Loved the ride down there. Made it as far as close to Mimico on my 89km ride once.


----------



## Kerohime (Jan 10, 2011)

My bike kinda sucks though, it was a second hand one built from scraps, simply because I have had my bike wheel and parts stolen too many times while locking it up in the busy city streets. My first couple of bikes were completely stolen... the locks cut and they were nice ones, so I gave up... 
Its only really meant to bike on paved roats for no more than 10-15 minutes at a time. lol


----------



## bettaforu (Sep 6, 2009)

OH great...Im going to see Journey/Foreigner at the Amphitheatre...oh wait that's in Aug...is that considered Fall?


----------



## AquaNekoMobile (Feb 26, 2010)

bettaforu said:


> OH great...Im going to see Journey/Foreigner at the Amphitheatre...oh wait that's in Aug...is that considered Fall?


Nope. Fall is in October.
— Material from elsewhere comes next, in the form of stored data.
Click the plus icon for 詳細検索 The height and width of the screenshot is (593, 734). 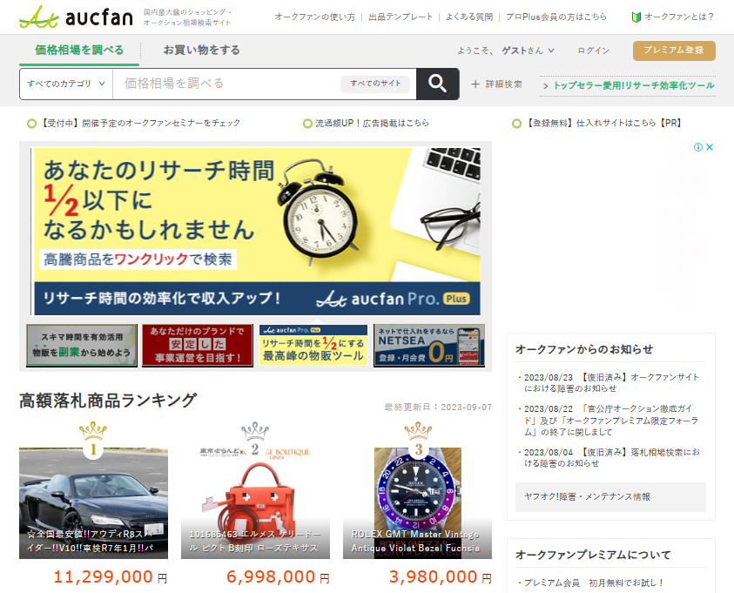[475, 84]
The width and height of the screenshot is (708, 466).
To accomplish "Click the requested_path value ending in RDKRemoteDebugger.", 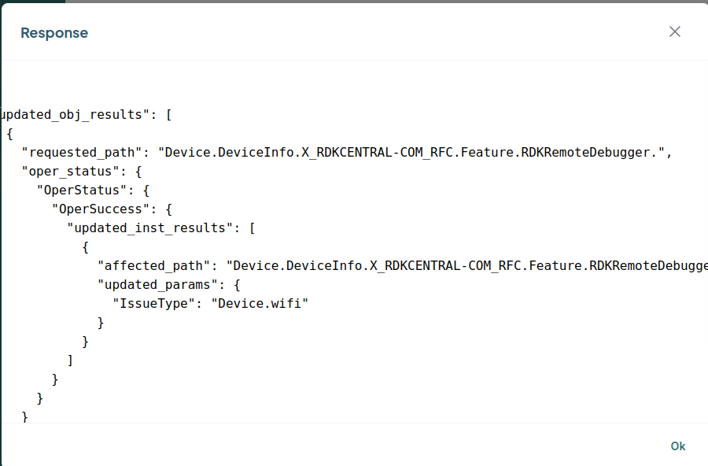I will [412, 153].
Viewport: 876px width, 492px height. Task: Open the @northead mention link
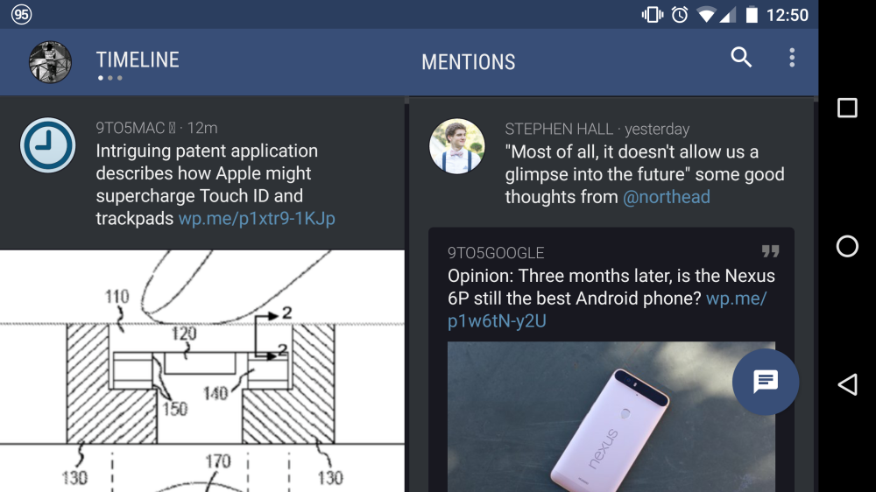[667, 197]
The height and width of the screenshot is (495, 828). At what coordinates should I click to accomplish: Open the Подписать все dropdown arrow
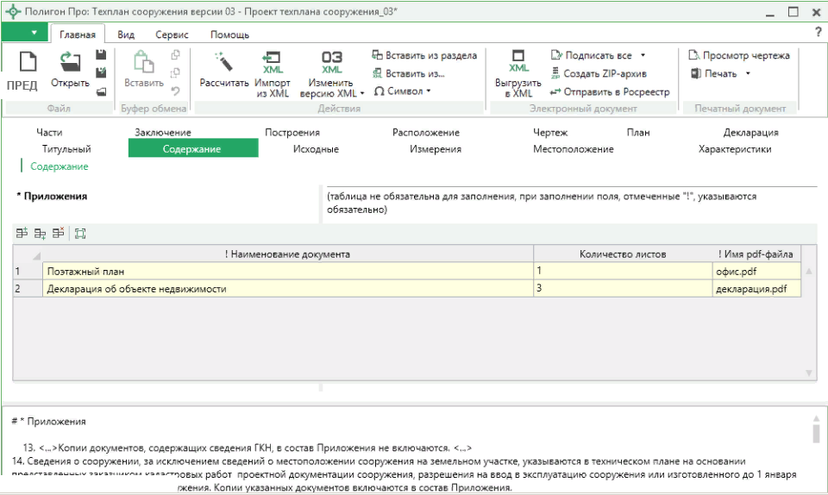tap(643, 55)
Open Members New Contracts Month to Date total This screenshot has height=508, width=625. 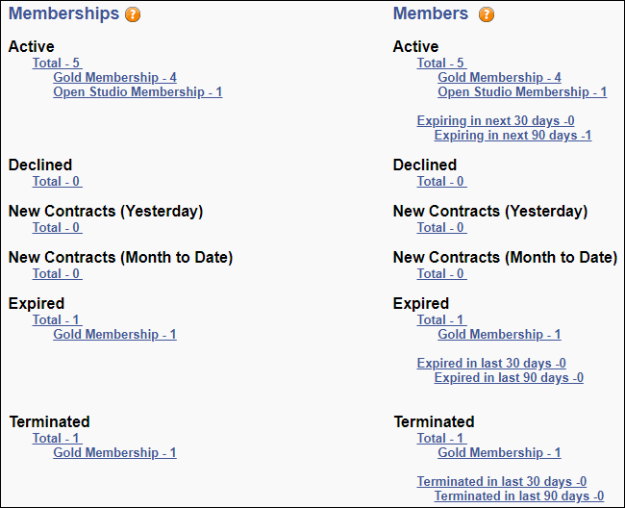pos(441,273)
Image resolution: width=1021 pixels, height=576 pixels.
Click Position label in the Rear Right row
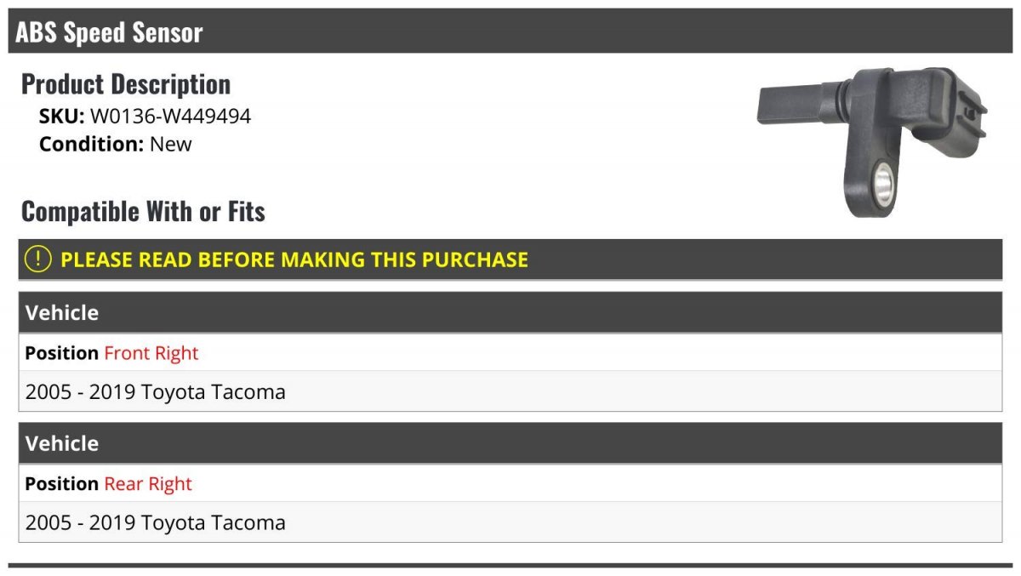62,484
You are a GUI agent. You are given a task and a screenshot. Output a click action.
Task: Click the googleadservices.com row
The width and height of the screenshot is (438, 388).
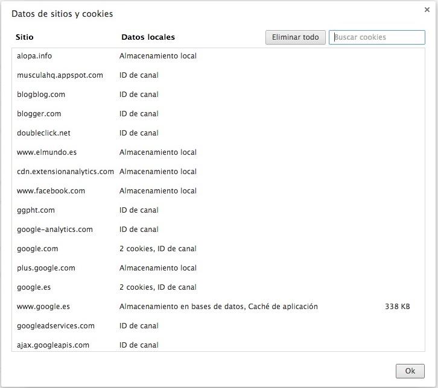(56, 326)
Tho personally for me with the temps in Canada more November for me.


----------



## AquaNekoMobile (Feb 26, 2010)

Kerohime said:


> My bike kinda sucks though, it was a second hand one built from scraps, simply because I have had my bike wheel and parts stolen too many times while locking it up in the busy city streets. My first couple of bikes were completely stolen... the locks cut and they were nice ones, so I gave up...
> Its only really meant to bike on paved roats for no more than 10-15 minutes at a time. lol



Man I hear that a lot about people living downtown and having bike stuff stolen. You gotta be careful where you lock up. If you can get special screws like security screw heads or lay a bead of epoxy over the screw heads it will make it harder for a thief to work on the parts. As they say 'if it's not bolted down, take it'. I find locking up in front of cameras helps or busy places if I can or beside more expensive bikes (like someones titanium Lite-Speed ;. If not more locks helps buy more detection time as the theif has to spend more time working on it before someone spots them .... I hear golf is a good sport to invest in some 'clubs'. 

Check it.





 - Makes you wanna carry a shotgun with pepper rounds sometimes  Yah I know nothing is defeat proof.


----------



## Kerohime (Jan 10, 2011)

I'm considering buying a nicer bike for going on trails. 

Not really interested in one for daily biking around the city... and its not just downtown toronto, I got my bike wheels slashed in first year at UWaterloo and both wheels stolen in 3rd year. There are bicycle thieves and scum everywhere.


----------



## AquaNekoMobile (Feb 26, 2010)

Kerohime said:


> I'm considering buying a nicer bike for going on trails.
> 
> Not really interested in one for daily biking around the city... and its not just downtown toronto, I got my bike wheels slashed in first year at UWaterloo and both wheels stolen in 3rd year. There are bicycle thieves and scum everywhere.




I heard they made a bike loop around my area. The 'finch corridor hydro' that follows the power lines and links to the airport (Pearson) area, down to the lakeshore, and up around Bluffs area. BTW just read up on the bike lane stuff. Apparently there is a bike locker at Union Station now. Something like 128 bikes can be stored, morning staffed with people, open 24-7 access with seucirty (man trap entry), change rooms, washrooms, refreshments, and basic bike essentials like patch kits.


----------